Dunn and Wright have argued that "works of the law" means the mosaic law in general but also connotes the specific commandments of sabbath keeping, food laws, and circumcision as emblems of Israel's election and requiring separation from the nations. I tend to think that "works of the law" means the "works which the law requires" but that point should not eviscerate the fact that doing the works of the law meant engaging in a form of law keeping that required separation from non-Jews and it was an expression of loyalty to one's ethnic identity. Committment to the law was not merely a theological conviction but a social stance as well. In other words, doing the "works of the law" meant keeping the Jewish way of life.

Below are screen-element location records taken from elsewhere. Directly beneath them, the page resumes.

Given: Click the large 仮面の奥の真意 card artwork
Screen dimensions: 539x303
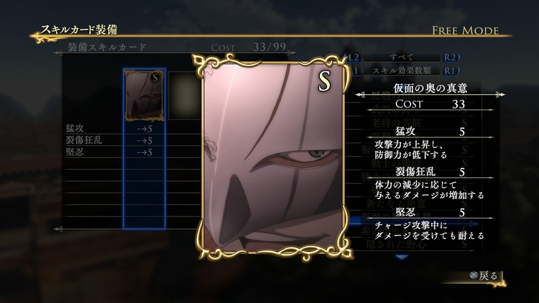Looking at the screenshot, I should point(274,158).
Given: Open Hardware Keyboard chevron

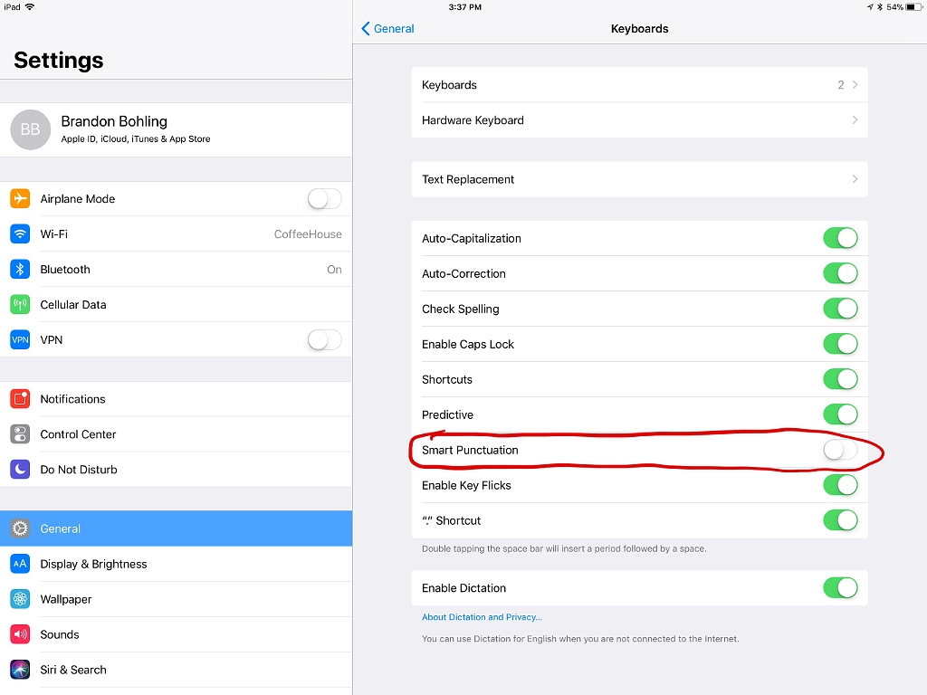Looking at the screenshot, I should [639, 120].
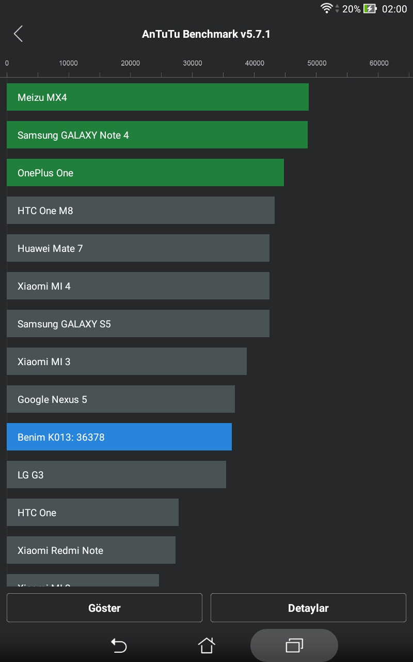Select the Samsung GALAXY Note 4 bar

click(x=157, y=135)
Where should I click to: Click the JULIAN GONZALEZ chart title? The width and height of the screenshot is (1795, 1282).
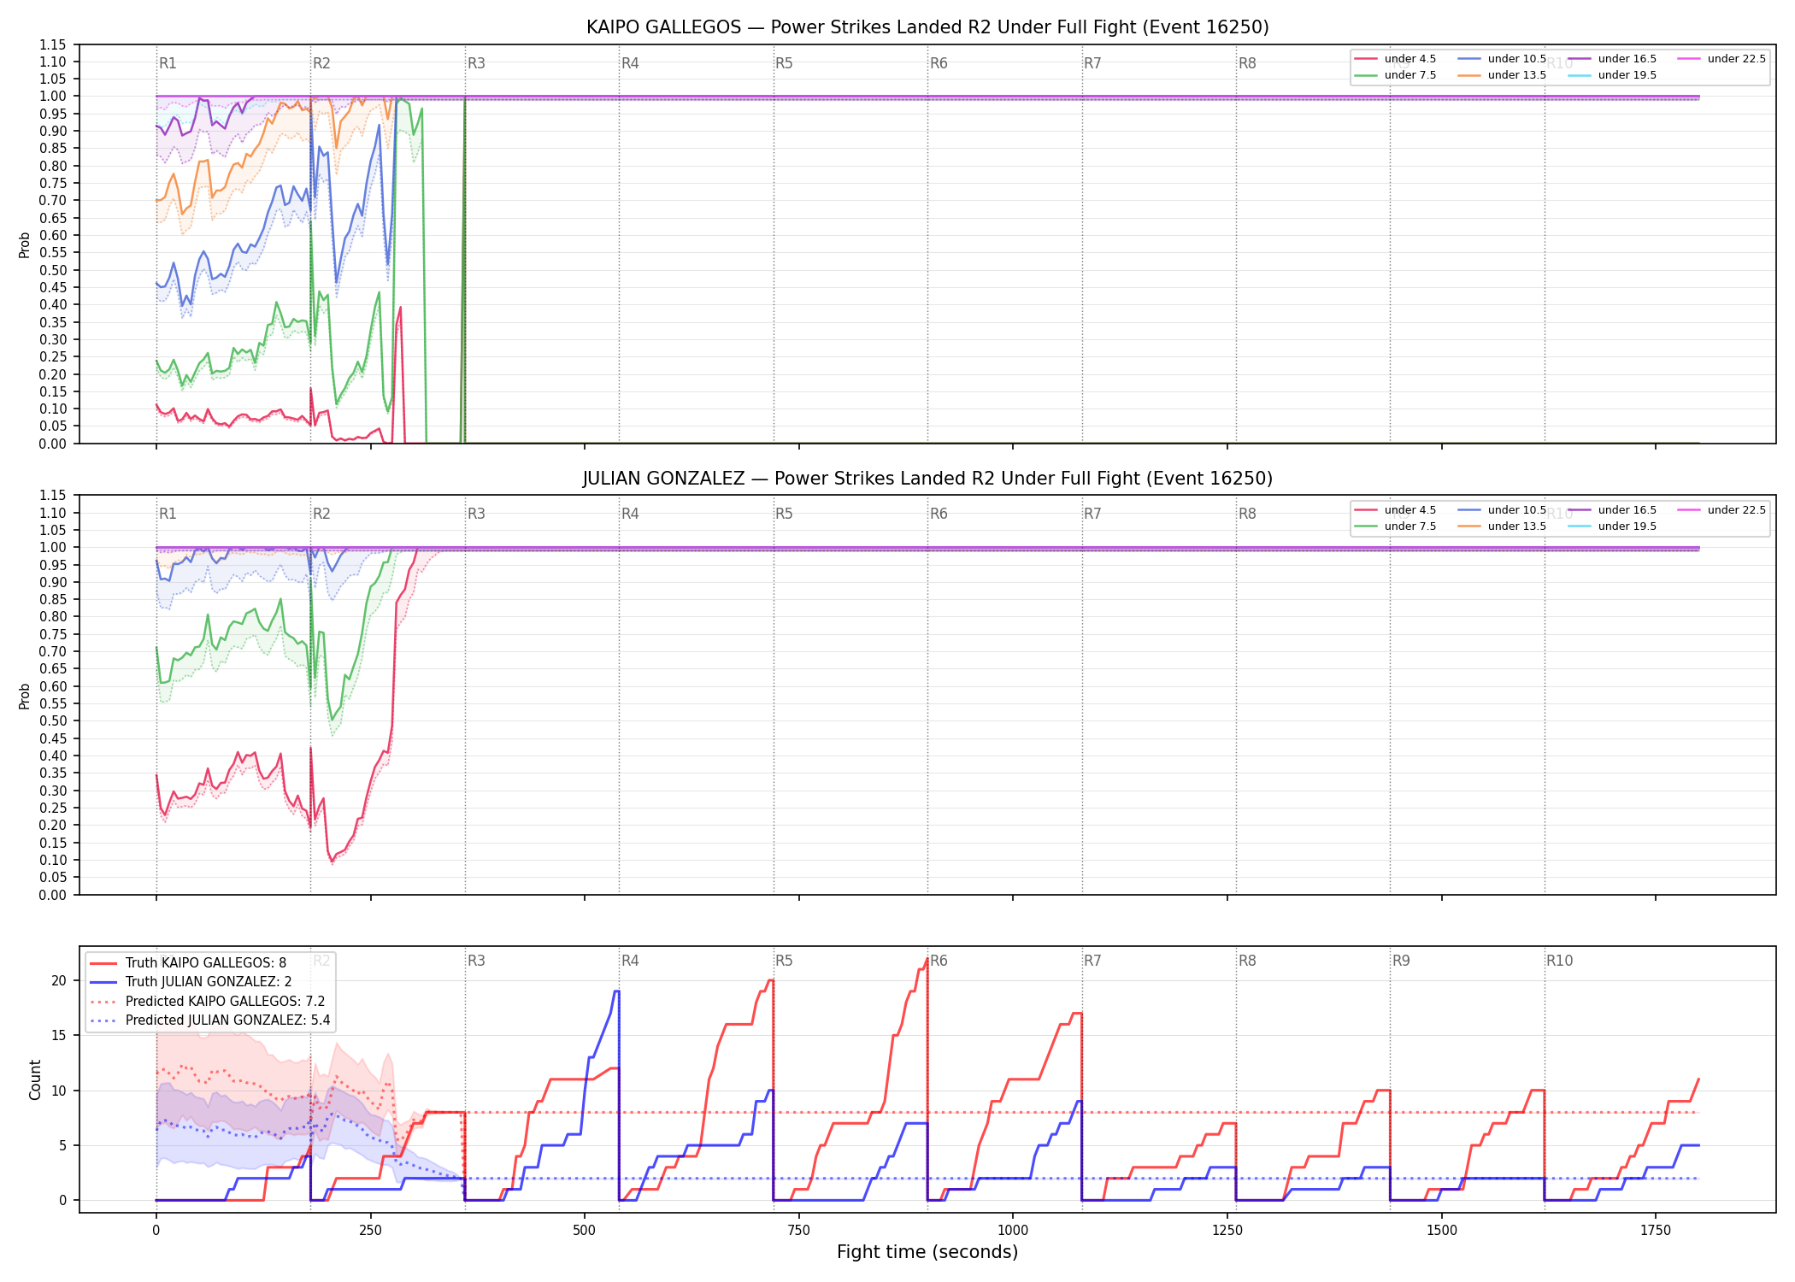click(927, 479)
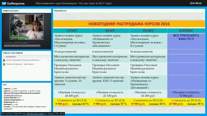Click the Камера и голос panel header
The width and height of the screenshot is (207, 116).
pos(11,11)
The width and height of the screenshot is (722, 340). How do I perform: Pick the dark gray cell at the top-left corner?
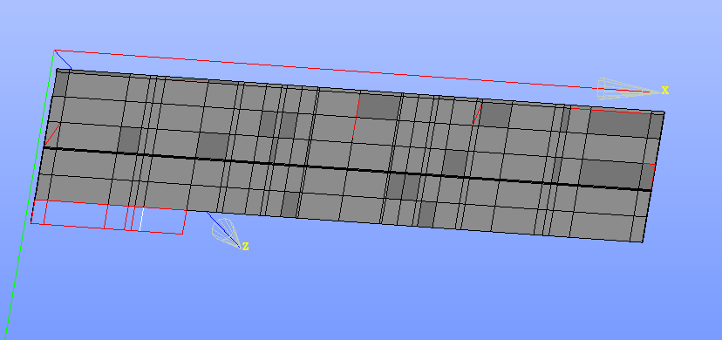pyautogui.click(x=61, y=84)

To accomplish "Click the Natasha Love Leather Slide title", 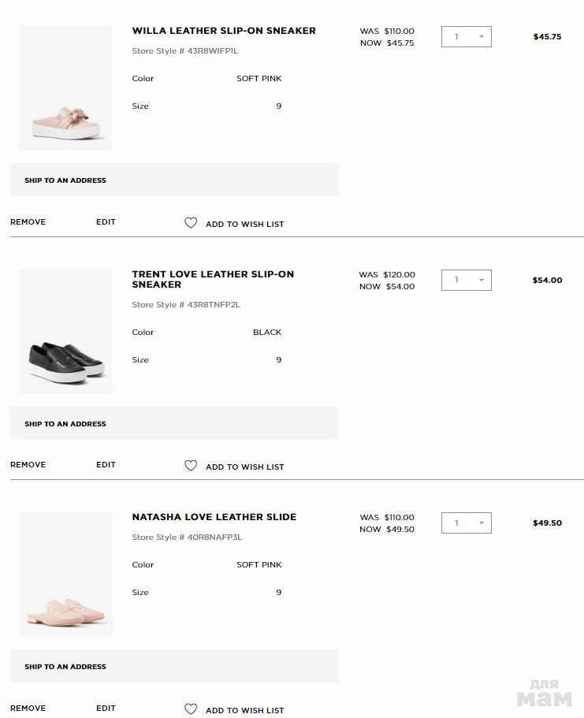I will point(214,517).
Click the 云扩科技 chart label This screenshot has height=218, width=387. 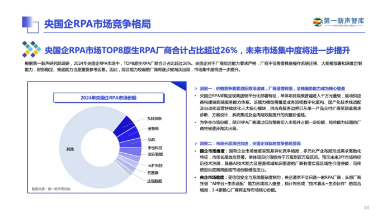click(x=155, y=165)
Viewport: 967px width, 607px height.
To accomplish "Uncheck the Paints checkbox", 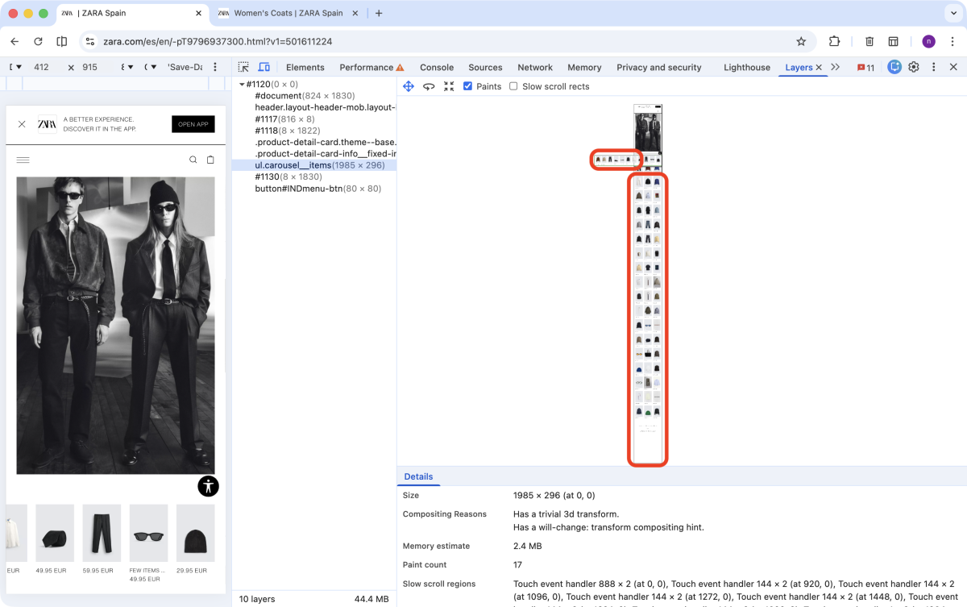I will click(467, 85).
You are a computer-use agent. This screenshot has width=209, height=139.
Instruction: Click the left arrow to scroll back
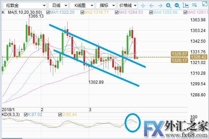point(151,6)
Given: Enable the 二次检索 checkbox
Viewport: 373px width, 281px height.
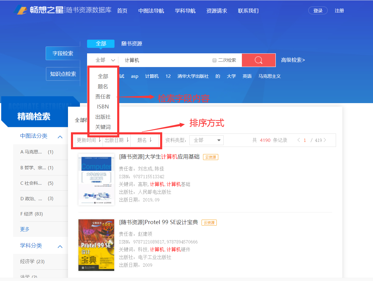Looking at the screenshot, I should coord(214,60).
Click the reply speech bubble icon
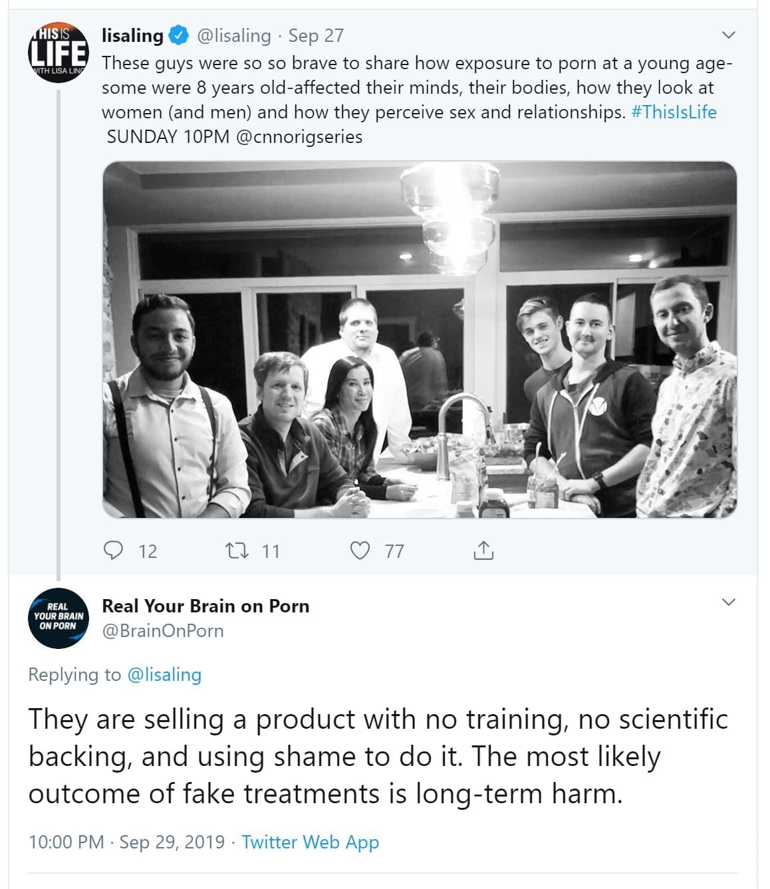 pos(114,551)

The following passage from Tacitus, Hist. 5.5 illustrates very clearly the social stimga attached to keeping the Torah:

"This worship, however introduced, is upheld by its antiquity; all their other customs, which are at once perverse and disgusting, owe their strength to their very badness. The most degraded out of other races, scorning their national beliefs, brought to them their contributions and presents. This augmented the wealth of the Jews, as also did the fact, that among themselves they are inflexibly honest and ever ready to shew compassion, though they regard the rest of mankind with all the hatred of enemies. They sit apart at meals, they sleep apart, and though, as a nation, they are singularly prone to lust, they abstain from intercourse with foreign women; among themselves nothing is unlawful. Circumcision was adopted by them as a mark of difference from other men. Those who come over to their religion adopt the practice, and have this lesson first instilled into them, to despise all gods, to disown their country, and set at nought parents, children, and brethren. Still they provide for the increase of their numbers. It is a crime among them to kill any newly-born infant. They hold that the souls of all who perish in battle or by the hands of the executioner are immortal. Hence a passion for propagating their race and a contempt for death. They are wont to bury rather than to burn their dead, following in this the Egyptian cus tom; they bestow the same care on the dead, and they hold the same belief about the lower world. Quite different is their faith about things divine. The Egyptians worship many animals and images of monstrous form; the Jews have purely mental conceptions of Deity, as one in essence. They call those profane who make representations of God in human shape out of perishable materials. They believe that Being to be supreme and eternal, neither capable of representation, nor of decay. They therefore do not allow any images to stand in their cities, much less in their temples. This flattery is not paid to their kings, nor this honour to our Emperors. From the fact, however, that their priests used to chant to the music of flutes and cymbals, and to wear garlands of ivy, and that a golden vine was found in the temple, some have thought that they worshipped father Liber, the conqueror of the East, though their institutions do not by any means harmonize with the theory; for Liber established a festive and cheerful worship, while the Jewish religion is tasteless and mean."

1 comment:

Geoff Hudson said...

What do you expect from a Flavian historian writing post war? But it wasn't always like that. There was a time when Romans were keen to learn about Judaism. Josephus probably wrote Antiquities while he was young and being raised as an aristocrat in the court of Claudius, probably with Nero, Seneca, Burrus and Epaphroditus. Tiberias, Gaius and Claudius were quite happy to have Agrippa I in their courts. Agrippa II was raised in the court of Claudius. The Romans built a temple at Ein Gedi. Vitellius enjoyed himself on a visit to Jerusalem.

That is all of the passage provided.